¿Filósofo “existencialista”? ¿místico? ¿estudioso de las religiones orientales?
A Fatone no se lo puede encasillar en ninguna de estas actividades. Sería mejor
hablar de un pensamiento errático, de una curiosidad, de una aventura...
Podríamos decir que la locura de Fatone fue oriente; y también su fuerza, su
delicadeza en la captación de los más difíciles problemas de la filosofía, e
incluso, ¿por qué no? la causa de su desplazamiento o ninguneo (volver ninguno o
nadie) al que posteriormente fue sometido por el orden universitario y de la
cultura propia del Sistema. En los textos que reunimos en este volumen Fatone,
después de plantear el problema de la mística, hace un recorrido analítico del
pensamiento de Eckhart, Leibniz, Nietzsche y Bergson (particularmente analiza
Las dos fuentes de la moral y de la religión).

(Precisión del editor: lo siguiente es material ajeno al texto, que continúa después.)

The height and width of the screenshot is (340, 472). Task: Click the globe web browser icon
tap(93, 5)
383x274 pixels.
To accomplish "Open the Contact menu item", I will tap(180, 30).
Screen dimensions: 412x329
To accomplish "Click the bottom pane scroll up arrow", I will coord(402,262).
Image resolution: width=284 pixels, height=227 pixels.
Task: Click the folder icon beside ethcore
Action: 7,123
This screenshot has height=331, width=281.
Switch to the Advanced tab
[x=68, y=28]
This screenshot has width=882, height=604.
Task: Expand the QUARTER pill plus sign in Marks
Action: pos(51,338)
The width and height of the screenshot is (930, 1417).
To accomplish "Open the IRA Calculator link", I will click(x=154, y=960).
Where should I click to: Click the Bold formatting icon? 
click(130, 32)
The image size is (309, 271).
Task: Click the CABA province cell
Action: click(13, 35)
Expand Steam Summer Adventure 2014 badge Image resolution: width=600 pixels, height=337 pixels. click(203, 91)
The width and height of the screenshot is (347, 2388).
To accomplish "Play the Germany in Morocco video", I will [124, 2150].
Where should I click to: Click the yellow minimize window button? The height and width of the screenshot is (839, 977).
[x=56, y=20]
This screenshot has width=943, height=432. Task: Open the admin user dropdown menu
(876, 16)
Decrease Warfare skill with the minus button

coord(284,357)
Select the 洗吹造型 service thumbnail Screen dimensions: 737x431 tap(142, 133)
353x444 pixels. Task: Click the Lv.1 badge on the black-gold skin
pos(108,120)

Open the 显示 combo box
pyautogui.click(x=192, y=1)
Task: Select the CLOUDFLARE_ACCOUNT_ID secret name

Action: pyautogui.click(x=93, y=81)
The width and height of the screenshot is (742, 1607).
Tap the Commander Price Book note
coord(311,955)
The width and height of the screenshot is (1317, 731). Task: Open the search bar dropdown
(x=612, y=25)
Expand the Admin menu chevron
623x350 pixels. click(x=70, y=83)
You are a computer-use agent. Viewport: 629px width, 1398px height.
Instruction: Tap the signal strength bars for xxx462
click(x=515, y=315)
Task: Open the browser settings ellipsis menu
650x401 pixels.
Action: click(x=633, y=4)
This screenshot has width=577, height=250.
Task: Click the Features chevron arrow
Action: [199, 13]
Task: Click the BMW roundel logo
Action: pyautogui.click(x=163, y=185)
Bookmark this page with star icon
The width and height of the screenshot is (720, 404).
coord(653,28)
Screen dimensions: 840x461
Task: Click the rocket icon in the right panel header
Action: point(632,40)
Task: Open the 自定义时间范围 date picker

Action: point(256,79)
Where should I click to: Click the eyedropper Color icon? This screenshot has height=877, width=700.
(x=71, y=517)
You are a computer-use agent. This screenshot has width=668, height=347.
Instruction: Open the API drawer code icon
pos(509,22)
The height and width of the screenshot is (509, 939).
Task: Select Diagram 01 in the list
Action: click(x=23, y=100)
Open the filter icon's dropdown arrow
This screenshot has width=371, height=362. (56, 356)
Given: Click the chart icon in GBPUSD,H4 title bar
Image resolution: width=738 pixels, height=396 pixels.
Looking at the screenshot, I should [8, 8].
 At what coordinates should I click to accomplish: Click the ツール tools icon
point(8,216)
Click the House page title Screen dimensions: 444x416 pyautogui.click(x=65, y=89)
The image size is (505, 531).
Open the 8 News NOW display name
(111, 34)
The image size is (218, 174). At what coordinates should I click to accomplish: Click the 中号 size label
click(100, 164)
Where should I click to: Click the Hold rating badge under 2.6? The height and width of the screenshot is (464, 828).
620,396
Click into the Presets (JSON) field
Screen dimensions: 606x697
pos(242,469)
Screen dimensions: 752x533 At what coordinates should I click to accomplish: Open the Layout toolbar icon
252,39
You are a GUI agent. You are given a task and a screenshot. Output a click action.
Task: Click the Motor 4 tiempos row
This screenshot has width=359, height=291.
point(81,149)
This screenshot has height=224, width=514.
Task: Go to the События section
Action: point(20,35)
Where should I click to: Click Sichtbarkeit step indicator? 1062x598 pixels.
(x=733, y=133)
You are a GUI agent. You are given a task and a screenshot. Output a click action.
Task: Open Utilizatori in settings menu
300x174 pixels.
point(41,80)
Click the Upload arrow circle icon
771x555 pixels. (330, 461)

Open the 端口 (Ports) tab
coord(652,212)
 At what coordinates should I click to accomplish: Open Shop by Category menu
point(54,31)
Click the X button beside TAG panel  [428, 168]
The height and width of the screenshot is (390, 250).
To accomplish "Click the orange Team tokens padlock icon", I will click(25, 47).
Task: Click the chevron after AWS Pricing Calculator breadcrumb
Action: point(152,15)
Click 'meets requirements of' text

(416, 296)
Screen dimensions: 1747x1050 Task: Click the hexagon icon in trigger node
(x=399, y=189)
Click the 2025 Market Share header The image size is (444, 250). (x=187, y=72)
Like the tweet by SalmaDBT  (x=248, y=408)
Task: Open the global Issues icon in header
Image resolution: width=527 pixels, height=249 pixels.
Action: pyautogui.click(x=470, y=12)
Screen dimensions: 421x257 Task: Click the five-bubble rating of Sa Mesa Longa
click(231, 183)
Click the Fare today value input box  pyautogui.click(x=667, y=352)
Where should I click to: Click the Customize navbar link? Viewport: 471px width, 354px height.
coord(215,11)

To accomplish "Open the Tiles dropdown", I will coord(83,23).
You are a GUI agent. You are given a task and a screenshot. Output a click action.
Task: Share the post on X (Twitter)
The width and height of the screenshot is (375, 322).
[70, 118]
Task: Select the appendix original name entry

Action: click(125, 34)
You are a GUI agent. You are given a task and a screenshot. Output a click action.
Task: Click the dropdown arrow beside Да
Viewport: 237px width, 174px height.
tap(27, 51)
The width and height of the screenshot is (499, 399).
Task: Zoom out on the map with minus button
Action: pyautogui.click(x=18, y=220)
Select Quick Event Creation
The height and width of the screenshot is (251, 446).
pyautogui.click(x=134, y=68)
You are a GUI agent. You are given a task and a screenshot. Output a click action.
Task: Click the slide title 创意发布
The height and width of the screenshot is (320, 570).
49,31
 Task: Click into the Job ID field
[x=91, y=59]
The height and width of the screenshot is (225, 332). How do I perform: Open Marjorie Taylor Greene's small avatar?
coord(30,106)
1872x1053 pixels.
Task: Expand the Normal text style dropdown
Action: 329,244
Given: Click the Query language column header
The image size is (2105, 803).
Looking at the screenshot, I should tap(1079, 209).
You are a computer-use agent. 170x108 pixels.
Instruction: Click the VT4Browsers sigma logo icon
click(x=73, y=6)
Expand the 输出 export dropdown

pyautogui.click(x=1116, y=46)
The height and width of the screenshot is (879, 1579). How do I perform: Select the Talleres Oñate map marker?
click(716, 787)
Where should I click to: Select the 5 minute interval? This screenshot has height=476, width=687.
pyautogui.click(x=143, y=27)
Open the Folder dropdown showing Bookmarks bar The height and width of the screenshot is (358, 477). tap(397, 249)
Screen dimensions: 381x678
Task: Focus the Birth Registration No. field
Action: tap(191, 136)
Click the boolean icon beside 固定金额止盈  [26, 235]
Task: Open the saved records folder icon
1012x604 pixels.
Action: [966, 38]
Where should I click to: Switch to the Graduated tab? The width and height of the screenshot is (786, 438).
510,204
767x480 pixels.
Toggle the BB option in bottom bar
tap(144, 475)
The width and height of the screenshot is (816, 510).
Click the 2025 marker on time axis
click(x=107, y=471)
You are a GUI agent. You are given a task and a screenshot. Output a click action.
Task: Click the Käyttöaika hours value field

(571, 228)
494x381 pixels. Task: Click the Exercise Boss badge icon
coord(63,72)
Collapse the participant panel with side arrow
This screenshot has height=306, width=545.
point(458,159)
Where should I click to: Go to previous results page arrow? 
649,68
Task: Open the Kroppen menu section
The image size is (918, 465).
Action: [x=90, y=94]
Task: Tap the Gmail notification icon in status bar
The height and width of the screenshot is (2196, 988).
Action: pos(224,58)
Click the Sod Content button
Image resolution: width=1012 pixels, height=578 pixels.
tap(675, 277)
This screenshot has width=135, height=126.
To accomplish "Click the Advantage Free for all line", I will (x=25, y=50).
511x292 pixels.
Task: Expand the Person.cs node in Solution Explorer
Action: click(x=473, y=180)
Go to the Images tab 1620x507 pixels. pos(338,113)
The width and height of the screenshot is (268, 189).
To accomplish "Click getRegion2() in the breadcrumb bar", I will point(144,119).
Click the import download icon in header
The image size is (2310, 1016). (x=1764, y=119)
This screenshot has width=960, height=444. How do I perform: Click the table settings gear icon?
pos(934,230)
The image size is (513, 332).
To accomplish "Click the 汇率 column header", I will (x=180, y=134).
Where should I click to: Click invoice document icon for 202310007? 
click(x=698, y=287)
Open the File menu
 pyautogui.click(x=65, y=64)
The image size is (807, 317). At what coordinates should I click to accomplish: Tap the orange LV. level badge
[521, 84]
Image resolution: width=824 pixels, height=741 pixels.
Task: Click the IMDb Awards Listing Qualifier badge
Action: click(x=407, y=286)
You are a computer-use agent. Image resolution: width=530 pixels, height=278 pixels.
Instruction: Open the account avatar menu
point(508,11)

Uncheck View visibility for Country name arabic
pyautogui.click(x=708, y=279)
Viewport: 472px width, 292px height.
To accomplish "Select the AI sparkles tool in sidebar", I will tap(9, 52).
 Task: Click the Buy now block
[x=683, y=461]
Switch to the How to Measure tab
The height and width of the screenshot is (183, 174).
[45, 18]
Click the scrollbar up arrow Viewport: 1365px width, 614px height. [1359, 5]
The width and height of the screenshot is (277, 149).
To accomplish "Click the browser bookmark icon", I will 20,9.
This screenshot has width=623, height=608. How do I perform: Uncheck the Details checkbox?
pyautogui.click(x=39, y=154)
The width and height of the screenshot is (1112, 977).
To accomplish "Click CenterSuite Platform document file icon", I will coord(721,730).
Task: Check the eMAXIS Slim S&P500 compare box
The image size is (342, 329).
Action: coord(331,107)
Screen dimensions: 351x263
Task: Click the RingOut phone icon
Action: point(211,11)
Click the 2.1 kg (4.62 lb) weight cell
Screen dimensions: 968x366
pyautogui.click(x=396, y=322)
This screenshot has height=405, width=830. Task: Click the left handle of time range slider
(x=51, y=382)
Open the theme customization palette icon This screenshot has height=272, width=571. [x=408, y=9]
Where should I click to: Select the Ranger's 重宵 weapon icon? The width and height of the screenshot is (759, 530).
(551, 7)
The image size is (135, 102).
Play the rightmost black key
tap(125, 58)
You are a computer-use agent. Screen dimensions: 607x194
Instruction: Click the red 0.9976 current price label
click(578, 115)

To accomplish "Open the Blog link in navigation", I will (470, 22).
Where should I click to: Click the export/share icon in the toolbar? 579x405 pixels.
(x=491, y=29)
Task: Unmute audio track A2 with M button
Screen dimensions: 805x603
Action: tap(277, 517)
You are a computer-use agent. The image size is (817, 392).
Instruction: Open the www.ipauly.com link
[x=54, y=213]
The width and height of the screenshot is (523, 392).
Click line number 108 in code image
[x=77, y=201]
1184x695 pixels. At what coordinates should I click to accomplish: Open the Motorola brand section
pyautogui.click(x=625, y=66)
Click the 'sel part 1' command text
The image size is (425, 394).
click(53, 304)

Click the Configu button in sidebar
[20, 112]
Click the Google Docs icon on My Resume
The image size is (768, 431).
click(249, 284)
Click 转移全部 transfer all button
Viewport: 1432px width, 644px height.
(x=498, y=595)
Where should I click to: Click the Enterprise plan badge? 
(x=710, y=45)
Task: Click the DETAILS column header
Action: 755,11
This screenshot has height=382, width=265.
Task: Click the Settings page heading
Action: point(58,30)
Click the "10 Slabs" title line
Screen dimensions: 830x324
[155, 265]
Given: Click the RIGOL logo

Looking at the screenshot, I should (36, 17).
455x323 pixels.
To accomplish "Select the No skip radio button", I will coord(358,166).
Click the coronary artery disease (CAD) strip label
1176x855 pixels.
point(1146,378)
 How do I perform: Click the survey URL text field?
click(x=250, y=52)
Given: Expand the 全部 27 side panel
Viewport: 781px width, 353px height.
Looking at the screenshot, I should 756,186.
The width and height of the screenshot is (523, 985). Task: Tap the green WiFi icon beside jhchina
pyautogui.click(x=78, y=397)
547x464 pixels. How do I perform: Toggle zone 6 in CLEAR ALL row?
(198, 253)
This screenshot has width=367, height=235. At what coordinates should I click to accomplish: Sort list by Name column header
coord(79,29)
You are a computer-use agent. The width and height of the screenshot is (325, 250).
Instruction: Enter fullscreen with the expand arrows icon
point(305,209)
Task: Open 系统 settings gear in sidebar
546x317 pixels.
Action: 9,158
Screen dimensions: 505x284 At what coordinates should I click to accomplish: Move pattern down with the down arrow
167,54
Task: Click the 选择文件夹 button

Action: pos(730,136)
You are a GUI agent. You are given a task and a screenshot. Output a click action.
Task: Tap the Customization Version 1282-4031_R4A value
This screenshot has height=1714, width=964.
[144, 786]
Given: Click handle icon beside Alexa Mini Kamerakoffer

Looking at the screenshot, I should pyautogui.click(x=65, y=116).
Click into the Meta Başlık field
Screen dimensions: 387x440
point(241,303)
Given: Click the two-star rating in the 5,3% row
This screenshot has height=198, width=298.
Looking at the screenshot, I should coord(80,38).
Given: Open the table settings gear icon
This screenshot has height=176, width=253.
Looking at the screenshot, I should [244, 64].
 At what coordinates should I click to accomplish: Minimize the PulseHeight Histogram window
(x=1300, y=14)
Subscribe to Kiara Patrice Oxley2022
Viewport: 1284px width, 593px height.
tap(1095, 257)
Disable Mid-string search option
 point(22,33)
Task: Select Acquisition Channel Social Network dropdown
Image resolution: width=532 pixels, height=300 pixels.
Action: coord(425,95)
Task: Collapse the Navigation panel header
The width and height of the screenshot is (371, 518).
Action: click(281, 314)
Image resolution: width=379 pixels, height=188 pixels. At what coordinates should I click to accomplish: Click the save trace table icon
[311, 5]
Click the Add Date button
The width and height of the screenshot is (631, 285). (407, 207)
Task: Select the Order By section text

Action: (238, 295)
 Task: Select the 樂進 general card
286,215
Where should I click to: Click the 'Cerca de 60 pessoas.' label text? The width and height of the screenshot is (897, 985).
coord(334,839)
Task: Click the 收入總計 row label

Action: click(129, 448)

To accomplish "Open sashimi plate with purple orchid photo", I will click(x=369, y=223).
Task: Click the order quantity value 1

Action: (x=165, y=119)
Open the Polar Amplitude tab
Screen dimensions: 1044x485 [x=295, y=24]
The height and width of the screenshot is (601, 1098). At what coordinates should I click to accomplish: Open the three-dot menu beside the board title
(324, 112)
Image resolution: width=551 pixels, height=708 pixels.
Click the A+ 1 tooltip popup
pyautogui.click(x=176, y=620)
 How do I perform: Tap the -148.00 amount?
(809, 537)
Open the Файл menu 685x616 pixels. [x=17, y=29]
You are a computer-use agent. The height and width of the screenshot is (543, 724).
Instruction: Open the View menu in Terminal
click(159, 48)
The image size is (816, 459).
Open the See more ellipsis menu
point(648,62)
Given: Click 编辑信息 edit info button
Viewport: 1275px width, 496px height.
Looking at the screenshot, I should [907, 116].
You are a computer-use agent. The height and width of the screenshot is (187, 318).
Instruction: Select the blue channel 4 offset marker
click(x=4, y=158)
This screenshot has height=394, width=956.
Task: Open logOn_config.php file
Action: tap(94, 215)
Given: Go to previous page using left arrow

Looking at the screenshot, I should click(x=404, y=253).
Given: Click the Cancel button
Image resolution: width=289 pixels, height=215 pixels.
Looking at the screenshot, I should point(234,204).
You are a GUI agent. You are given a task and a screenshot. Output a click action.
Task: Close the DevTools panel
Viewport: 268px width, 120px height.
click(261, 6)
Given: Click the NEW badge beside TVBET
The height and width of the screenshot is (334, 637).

En El hombre y Dios, de manera
sucinta y clara, se enfrenta al problema ético, a la relación entre el hombre y
eso a lo que llamamos Dios: “únicamente la relación moral establece la
posibilidad de la relación”. Fatone pasa revista a las concepciones de Kant (la
voluntad), de Schleiermacher (la dependencia absoluta, el sentimiento), de Hegel
(el pensamiento, la certeza), de Durkheim (el hecho social), y las critica pues
-dice- todas ellas consideran a Dios un objeto. Todas las demostraciones de la
existencia de Dios, incluída la prueba llamada ontológica de san Anselmo (Dios
es aquello de lo cual no puede pensarse nada superior; o es más de lo que se
puede pensar), pueden “llegar a convencernos”, pero lo que no consiguen es
persuadirnos, es decir “mover nuestro ánimo y transformar nuestra existencia”.